## The problem
Extract, unchanged, each line of the listing below from its first line through the line that contains "S’impliquer (1037, 27)", inclusive, and nothing else.

--- Exercise data ---

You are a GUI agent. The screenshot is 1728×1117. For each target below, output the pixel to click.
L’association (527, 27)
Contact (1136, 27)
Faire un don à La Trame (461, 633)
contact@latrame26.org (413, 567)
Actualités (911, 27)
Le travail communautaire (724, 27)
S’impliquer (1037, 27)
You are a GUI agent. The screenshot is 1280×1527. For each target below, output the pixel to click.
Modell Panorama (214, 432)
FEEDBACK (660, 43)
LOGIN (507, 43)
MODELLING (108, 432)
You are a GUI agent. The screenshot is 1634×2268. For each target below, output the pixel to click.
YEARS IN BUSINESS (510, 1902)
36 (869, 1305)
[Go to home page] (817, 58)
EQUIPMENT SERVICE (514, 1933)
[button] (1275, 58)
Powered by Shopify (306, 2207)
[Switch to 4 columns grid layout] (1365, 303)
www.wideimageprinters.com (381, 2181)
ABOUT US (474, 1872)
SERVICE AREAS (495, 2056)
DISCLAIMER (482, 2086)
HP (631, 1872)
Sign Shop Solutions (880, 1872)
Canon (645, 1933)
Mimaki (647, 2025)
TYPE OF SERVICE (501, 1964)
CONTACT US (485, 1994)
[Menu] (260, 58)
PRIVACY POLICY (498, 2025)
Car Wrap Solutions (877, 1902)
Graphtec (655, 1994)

---

## Output
You are a GUI agent. The screenshot is 1728×1117. For each target below, output the pixel to click.
L’association (527, 27)
Contact (1136, 27)
Faire un don à La Trame (461, 633)
contact@latrame26.org (413, 567)
Actualités (911, 27)
Le travail communautaire (724, 27)
S’impliquer (1037, 27)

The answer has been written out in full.